As shown in Fig. 4(a), it can be found that there are some blocking artifacts and color distortion in JPEG images compressed at low bitrate. And there are some blurring artifacts in JPEG2000 images, which can not exhibit a good subjective quality. However, our method can produce very good details in reconstructed images and keep the edges sharper, which make the whole image perceptually pleasing.

As the bit rate decreases, we can see that the JPEG image has more serious blocking artifacts and color distortion, and it also has serious blurring artifacts for image reconstructed by JPEG2000. Due to the limitation of bitrate, the traditional methods can recover some the low-frequency information, but the recovery of high-frequency information is very difficult, which leads to the serious degradation of recovered image quality. As shown in Fig. 4(b), it can be observed that the other methods recover results with noticeable color distortion and artifacts such as blocking and blurring artifacts at low bitrate. Compared to other methods, our method effectively suppresses such artifacts and distortion through the semantic information and the robust perceptual loss function, generating an image with high perceptual quality.

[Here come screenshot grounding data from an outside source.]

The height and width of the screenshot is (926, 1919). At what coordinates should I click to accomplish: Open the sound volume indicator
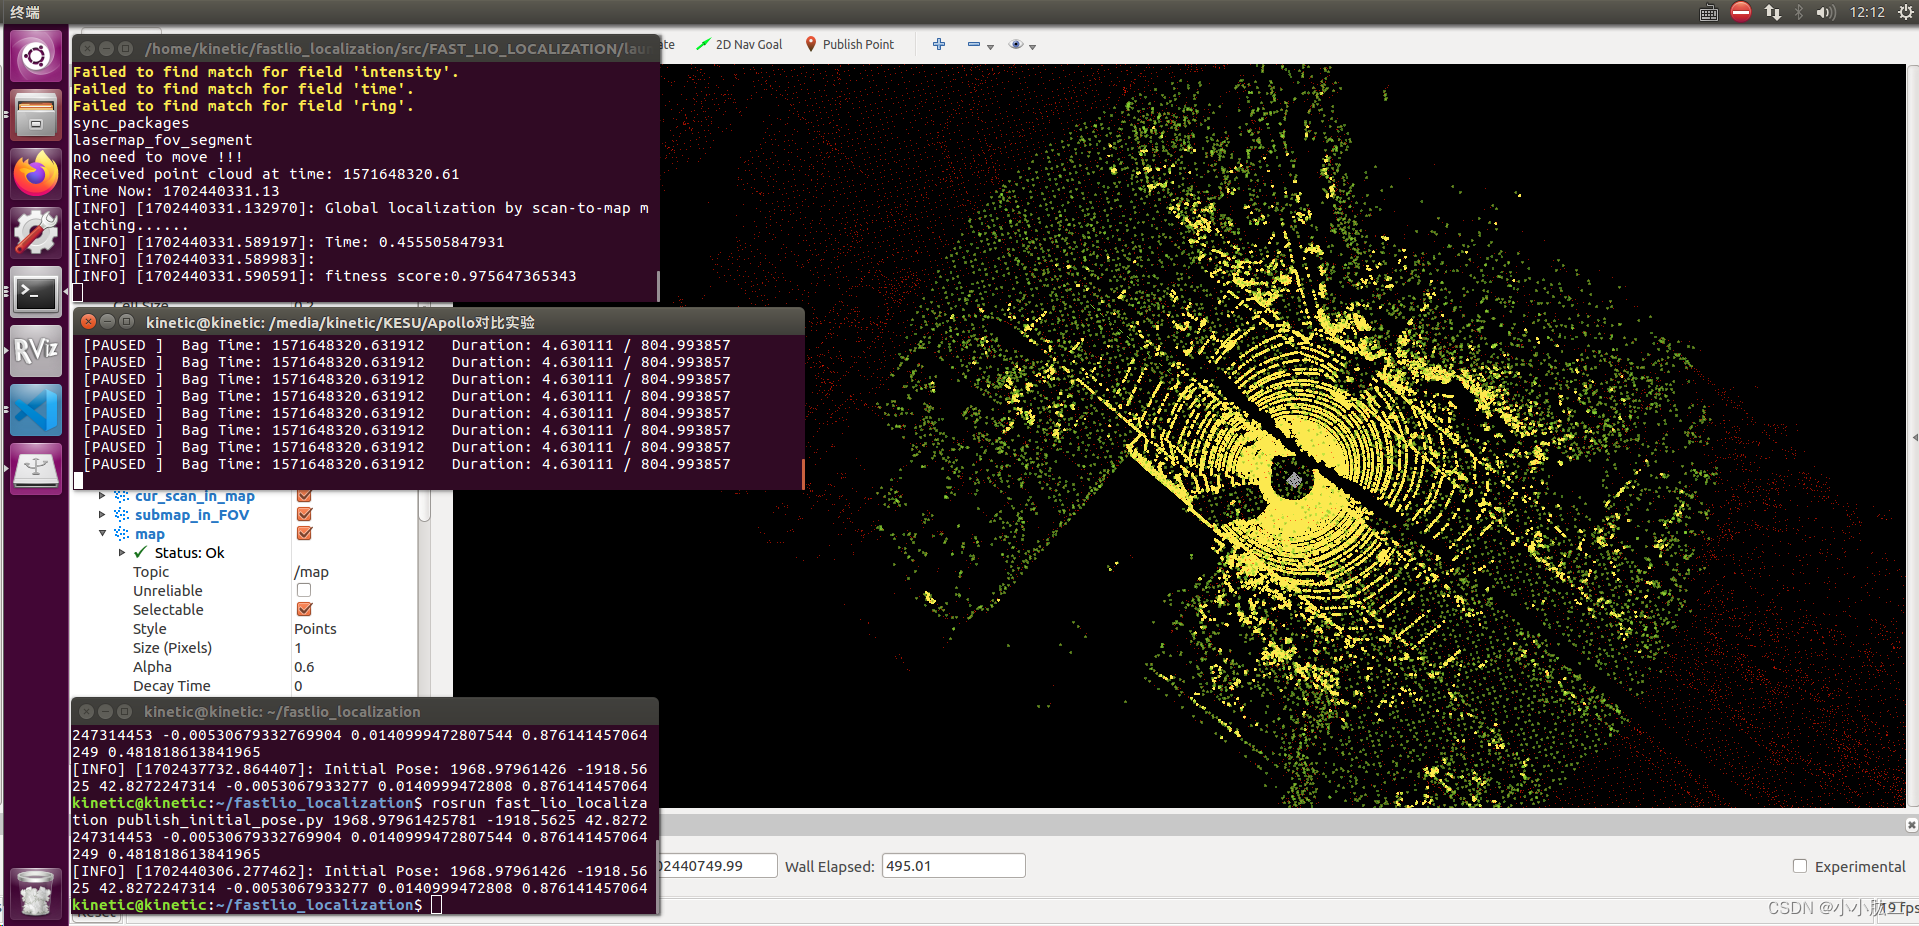(1825, 12)

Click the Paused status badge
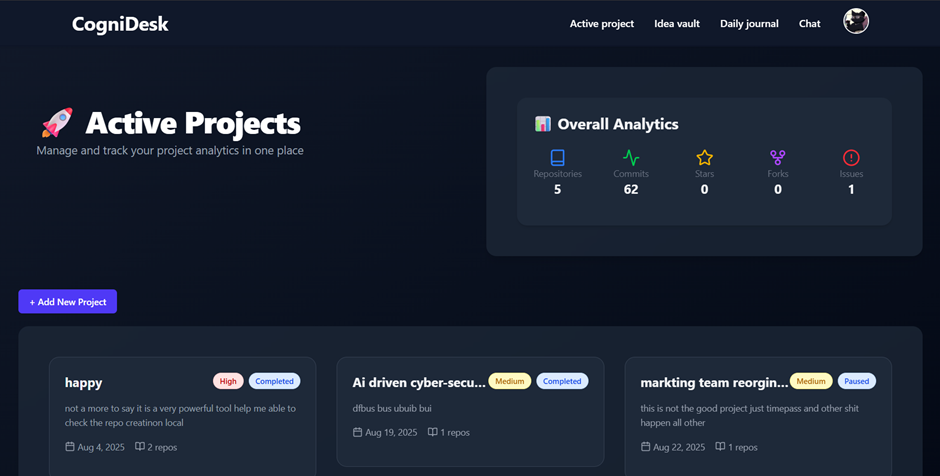[x=857, y=381]
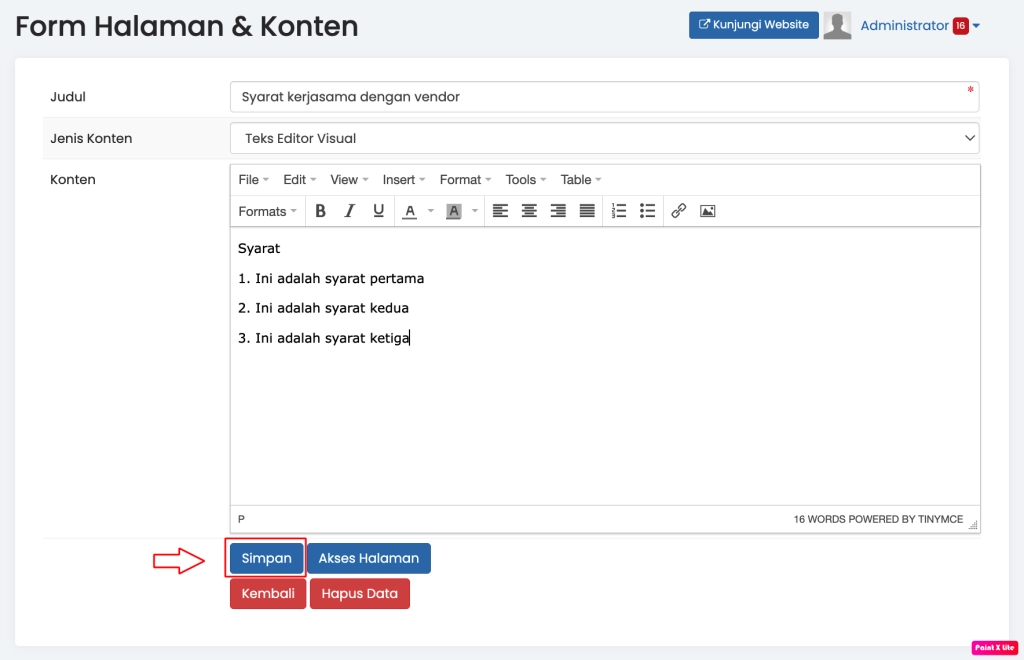This screenshot has width=1024, height=660.
Task: Click the insert image icon
Action: 708,211
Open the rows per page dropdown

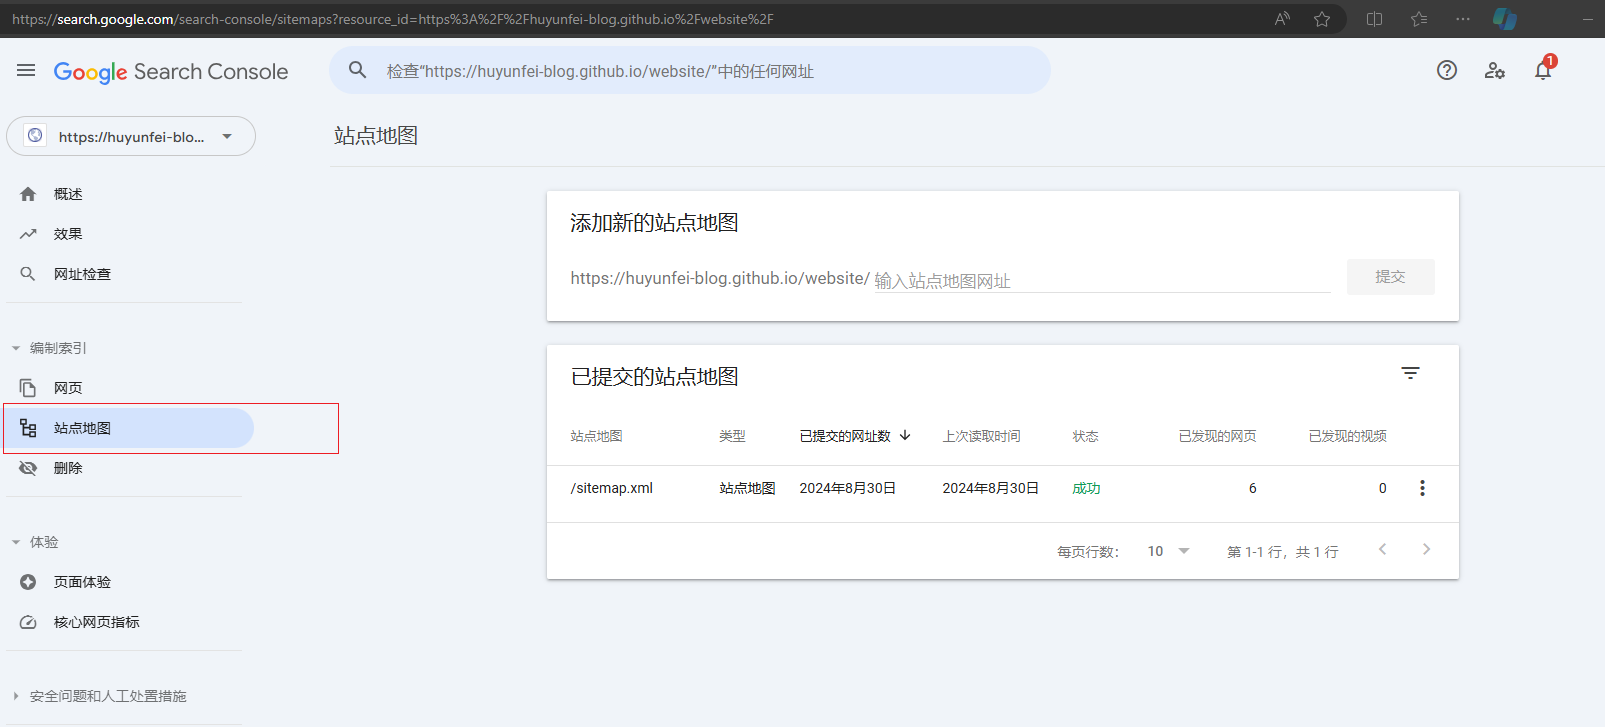[1168, 551]
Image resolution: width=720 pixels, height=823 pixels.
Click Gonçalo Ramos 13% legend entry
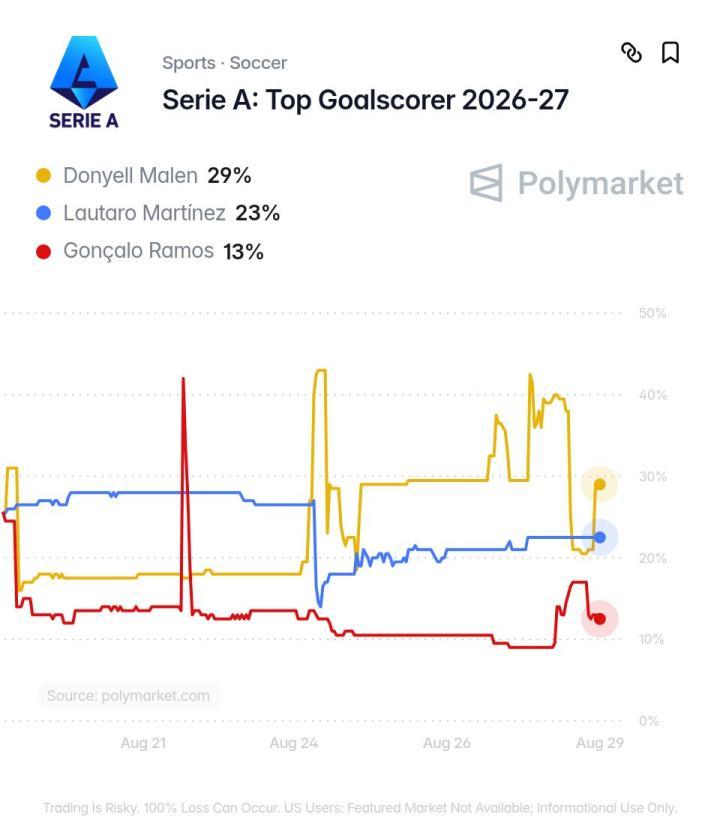tap(150, 251)
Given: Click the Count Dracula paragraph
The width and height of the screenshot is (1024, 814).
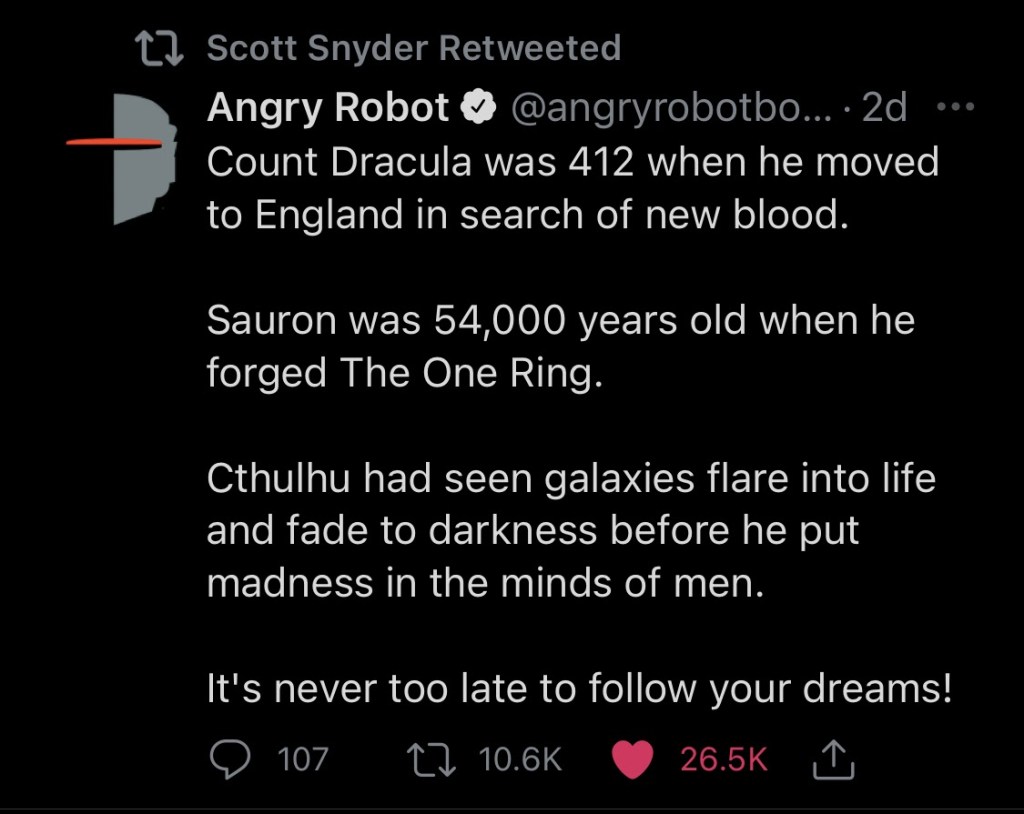Looking at the screenshot, I should coord(572,189).

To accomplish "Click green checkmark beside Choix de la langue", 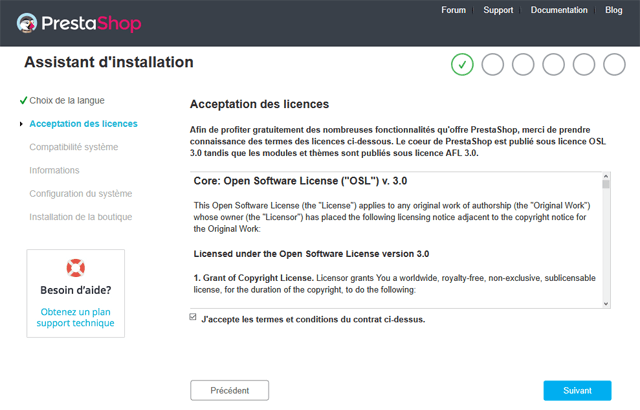I will (x=23, y=100).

When the bitrate is about 0.07bpp, our approach can still restore an image with high perceptual quality than the comparison methods. As shown in Fig. 4(c), we can see that the performance of JPEG and JPEG2000 has serious distortion, whereas our method can recover high-quality images with much cleaner and sharper details. In contrast, our method does a good performance in the perceptual results, reconstructing much more visually pleasant high-quality images.

4 Conclusion

In this paper, we propose a novel semantic map based image compression framework (SMIC) for image compression at low bit rate. Firstly, we propose a semantic segmentation network (SS-Net) to extract the semantic map from the input image. The semantic map and the down-sampled image of the input image are encoded into the bit stream respectively. Then we propose an image reconstruction network (Rec-Net) conditioned on the decoded semantic map and the up-sampled image of the input image, yielding more perceptually pleasing image at low bit rate. Contrast to the traditional compression codecs, our method can achieve good performance in perceptual quality. According to experimental results, our proposed method can reconstruct many perceptual details and generate sharp edges comparing with traditional methods.